Incentives
Governments globally continue to compete for HNWIs, offering diverse and attractive incentives, including tax exemptions on foreign income and golden visa schemes that provide residency or citizenship in exchange for investment.
However, the nature of these offerings is shifting. Several governments have reduced tax breaks due to fiscal pressures, while others are refocusing migration strategies to prioritise wealth generation and contributions to the local economy. In many cases, real estate investment requirements have been replaced with contributions to local funds or cultural initiatives.
While some may choose to fully relocate when incentives diminish, others are more likely to establish additional residences rather than sever ties with locations where they have built networks and influence.
New York City, London, Paris, Hong Kong, Monaco and Singapore continue to attract significant interest.

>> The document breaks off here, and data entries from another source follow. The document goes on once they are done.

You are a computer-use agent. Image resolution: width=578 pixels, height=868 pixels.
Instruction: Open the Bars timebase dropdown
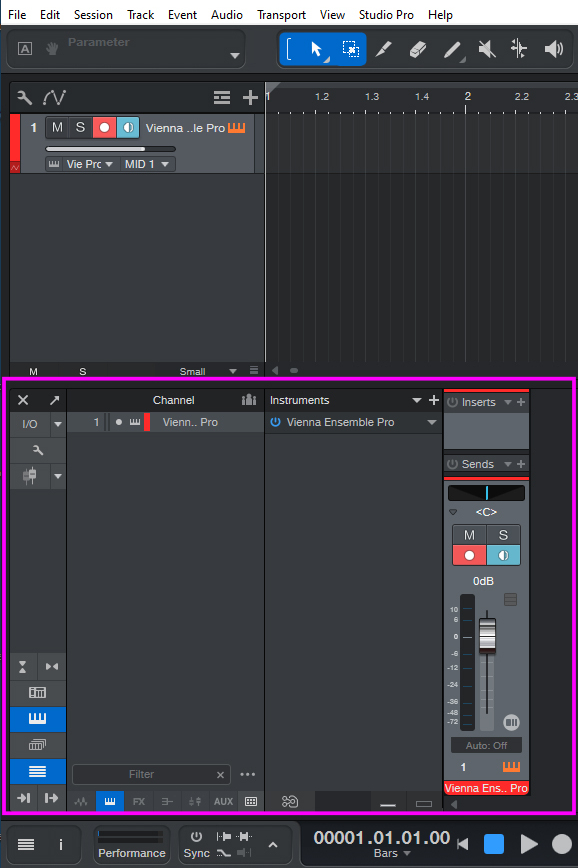[x=392, y=853]
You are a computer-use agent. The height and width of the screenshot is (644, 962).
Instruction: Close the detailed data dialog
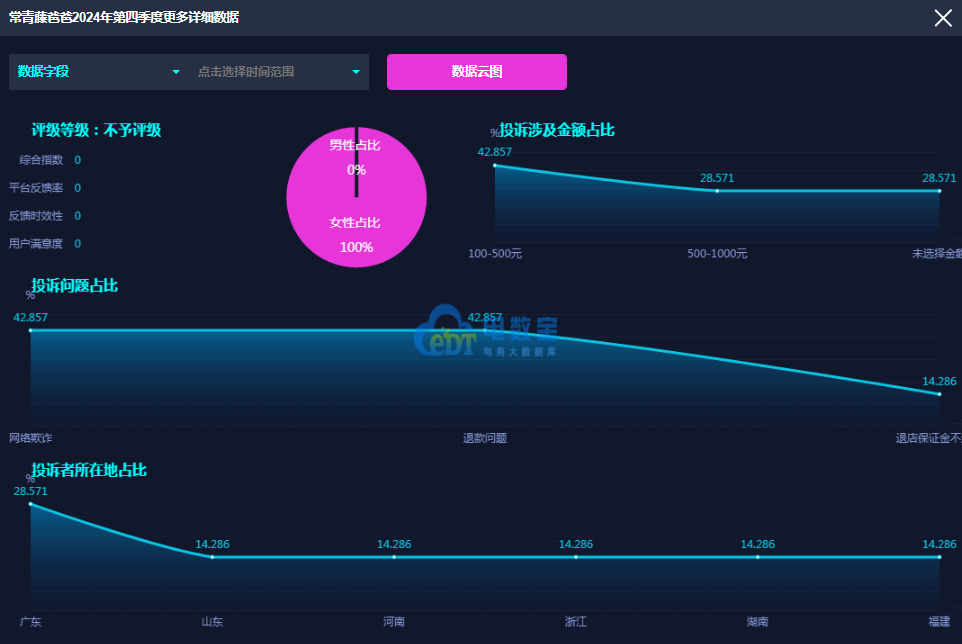pyautogui.click(x=942, y=18)
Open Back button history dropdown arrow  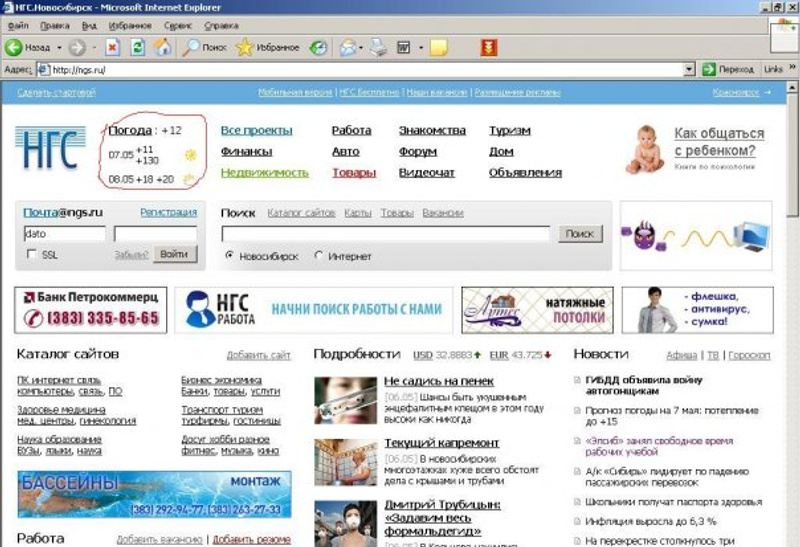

Yet other destinations are emerging as serious contenders. Italy, for instance, is gaining traction by combining lifestyle appeal with favourable tax structures. Individuals who have not been tax residents in Italy for nine of the past 10 years can opt for a flat annual tax of €200,000 on global income. This has fuelled demand in cities such as Milan, and in prime second-home destinations such as Costa Smeralda in Sardinia, where international buyers account for four out of five prime residential transactions.
The United Arab Emirates’ golden visa offers a 10-year residency in a low tax, expat-friendly environment in return for an investment of two million United Arab Emirates dirham (US$ 550,000). The location’s appeal is amplified for those bringing businesses with them, thanks to a diversifying economy and increasing flows of corporate and sovereign wealth investment.